++++ Data to process

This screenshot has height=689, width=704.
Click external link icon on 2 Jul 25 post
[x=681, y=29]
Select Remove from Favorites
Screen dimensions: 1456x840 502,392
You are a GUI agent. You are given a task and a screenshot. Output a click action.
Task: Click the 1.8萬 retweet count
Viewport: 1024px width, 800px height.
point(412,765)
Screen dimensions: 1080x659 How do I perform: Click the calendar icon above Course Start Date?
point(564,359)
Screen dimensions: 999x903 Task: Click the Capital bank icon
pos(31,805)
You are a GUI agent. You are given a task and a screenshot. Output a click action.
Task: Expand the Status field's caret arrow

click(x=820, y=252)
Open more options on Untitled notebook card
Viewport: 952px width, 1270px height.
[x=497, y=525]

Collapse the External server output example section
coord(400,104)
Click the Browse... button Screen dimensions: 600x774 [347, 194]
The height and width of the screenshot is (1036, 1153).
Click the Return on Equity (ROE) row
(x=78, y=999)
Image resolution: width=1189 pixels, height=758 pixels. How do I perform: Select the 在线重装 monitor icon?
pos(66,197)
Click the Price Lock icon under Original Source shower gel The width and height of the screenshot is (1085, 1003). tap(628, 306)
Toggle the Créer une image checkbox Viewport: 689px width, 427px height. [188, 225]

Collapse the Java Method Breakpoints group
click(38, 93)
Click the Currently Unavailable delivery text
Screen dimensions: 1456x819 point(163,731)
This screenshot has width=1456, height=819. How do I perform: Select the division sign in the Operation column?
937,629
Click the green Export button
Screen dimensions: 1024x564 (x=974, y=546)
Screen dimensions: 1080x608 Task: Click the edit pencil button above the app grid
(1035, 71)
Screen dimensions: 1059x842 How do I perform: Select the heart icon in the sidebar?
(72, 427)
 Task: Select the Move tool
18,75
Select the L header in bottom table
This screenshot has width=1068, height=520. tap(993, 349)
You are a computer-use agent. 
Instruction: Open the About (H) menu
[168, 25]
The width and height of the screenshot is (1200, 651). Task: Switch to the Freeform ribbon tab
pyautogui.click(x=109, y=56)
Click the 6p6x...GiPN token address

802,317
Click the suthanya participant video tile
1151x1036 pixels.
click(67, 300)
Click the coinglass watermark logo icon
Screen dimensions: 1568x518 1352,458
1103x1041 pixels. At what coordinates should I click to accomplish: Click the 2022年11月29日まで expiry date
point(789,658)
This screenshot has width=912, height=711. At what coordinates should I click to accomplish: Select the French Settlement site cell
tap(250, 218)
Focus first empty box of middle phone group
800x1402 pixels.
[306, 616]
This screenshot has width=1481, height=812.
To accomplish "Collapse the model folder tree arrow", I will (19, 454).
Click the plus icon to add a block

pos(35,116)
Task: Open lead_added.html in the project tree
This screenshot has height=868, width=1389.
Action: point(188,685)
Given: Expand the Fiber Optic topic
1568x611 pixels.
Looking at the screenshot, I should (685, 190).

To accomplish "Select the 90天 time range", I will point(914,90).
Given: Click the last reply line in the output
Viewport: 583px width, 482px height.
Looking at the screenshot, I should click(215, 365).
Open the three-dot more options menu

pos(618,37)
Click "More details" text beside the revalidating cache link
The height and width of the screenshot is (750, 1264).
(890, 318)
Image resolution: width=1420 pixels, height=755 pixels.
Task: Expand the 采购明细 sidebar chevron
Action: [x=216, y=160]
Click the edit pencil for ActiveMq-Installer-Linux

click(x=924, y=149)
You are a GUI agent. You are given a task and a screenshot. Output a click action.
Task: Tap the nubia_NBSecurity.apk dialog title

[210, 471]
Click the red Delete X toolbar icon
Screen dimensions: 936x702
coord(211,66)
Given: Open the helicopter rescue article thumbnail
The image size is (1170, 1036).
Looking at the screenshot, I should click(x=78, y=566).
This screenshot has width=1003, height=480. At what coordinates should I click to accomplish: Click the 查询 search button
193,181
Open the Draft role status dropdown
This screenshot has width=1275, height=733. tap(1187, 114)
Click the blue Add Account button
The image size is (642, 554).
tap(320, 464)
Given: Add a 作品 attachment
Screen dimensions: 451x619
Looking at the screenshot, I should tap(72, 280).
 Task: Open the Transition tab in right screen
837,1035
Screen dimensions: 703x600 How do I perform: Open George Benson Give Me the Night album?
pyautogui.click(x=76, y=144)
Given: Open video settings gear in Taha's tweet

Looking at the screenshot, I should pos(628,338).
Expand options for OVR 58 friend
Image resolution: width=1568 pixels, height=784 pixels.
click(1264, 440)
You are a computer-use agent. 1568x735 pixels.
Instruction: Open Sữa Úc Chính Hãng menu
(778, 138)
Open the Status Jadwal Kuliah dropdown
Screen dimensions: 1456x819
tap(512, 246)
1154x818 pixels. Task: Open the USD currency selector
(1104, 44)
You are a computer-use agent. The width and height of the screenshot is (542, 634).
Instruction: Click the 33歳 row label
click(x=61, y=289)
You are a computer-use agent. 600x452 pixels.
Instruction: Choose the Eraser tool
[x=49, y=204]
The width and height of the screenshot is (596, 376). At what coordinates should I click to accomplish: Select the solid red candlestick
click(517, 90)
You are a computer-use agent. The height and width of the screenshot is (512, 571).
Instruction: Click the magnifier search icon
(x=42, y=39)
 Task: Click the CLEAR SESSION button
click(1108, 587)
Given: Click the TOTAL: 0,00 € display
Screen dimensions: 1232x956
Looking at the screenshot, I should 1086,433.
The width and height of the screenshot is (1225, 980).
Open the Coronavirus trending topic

++++++++

Task to carry out: Only a number should be given: the count of lines above that contain the word "computer".

Expected answer: 5